Alan Ira Abramowitz (born December 1, 1947) is an American political scientist and author, known for his research and writings on American politics, elections in the United States, and political parties in the United States.

Early life
Abramowitz graduated with a B.A. with high honors in political science from the University of Rochester in 1969. He attended graduate school at Stanford University, completing an M.A. in 1972 and a Ph.D. in 1976. Abramowitz' dissertation was entitled An Assessment of Party and Incumbent Accountability in Midterm Congressional Elections.

Career
Abramowitz taught at the College of William and Mary from 1976 to 1982 and at Stony Brook University from 1982 to 1987. He then joined the faculty at Emory University as a professor of political science. Abramowitz was awarded the Alben W. Barkley Distinguished Chair in Political Science at Emory University in 1993.

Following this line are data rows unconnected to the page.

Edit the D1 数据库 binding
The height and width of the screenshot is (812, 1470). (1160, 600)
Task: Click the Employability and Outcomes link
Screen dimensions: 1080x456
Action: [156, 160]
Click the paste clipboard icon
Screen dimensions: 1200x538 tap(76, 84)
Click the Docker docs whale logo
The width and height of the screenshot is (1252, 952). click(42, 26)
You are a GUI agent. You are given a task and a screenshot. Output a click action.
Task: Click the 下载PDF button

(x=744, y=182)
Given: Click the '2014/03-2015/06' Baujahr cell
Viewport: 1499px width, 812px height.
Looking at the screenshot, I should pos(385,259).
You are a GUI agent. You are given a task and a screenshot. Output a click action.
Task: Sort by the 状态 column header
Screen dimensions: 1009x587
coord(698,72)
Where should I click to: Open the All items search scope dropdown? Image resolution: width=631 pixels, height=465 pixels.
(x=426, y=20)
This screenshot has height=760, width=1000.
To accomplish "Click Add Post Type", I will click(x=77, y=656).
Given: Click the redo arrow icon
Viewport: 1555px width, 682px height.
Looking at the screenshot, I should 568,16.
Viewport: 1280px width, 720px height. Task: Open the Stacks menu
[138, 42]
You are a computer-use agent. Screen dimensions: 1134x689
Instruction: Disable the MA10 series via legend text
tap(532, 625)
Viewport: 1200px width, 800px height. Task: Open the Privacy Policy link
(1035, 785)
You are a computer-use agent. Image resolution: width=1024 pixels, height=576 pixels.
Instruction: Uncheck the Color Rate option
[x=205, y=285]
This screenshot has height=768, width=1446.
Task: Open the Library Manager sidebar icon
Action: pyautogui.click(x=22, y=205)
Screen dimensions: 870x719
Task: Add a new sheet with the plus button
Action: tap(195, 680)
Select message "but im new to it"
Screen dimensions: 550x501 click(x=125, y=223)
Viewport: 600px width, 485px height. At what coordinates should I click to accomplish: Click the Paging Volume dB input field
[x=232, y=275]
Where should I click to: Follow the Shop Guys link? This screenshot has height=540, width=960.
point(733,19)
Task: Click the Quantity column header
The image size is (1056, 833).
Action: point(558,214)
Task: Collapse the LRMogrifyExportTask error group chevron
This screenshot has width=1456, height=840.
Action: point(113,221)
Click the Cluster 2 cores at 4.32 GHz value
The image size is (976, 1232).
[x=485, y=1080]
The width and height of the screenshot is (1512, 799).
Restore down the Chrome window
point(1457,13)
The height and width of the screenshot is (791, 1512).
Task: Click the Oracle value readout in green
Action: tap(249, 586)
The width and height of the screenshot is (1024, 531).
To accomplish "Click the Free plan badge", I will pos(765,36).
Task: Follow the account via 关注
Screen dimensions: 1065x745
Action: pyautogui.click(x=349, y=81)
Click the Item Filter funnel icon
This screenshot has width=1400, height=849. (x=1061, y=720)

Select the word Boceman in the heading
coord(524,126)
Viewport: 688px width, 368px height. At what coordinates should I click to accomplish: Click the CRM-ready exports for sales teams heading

Abramowitz has authored or co-authored five books. His 1992 book co-authored with Jeff Segal of Stony Brook University, Senate Elections, written in 1992, received two awards from political science associations and remains one of the seminal works in the study of senatorial elections to this day. Abramowitz has written extensively on many disparate topics in American politics, including presidential, Senate and House of Representatives elections, activism, polarization, ideology, partisanship, ideological realignment, incumbency, and redistricting.

Time-for-change model
In 1988, Abramowitz devised a model, which he termed the "time-for-change model", for predicting the outcome of the popular vote in United States presidential elections. The model makes its prediction based on only three inputs: "the growth rate of the economy during the second quarter of the election year, the incumbent president's approval rating at mid-year, and the length of time the incumbent president's party has controlled the White House." The last of these is what Abramowitz dubbed "the time-for-change factor", arguing that the longer a political party controls the presidency, the more likely the other party will be to win it back, since "voters attach a positive value to periodic alternation in power by the two major parties".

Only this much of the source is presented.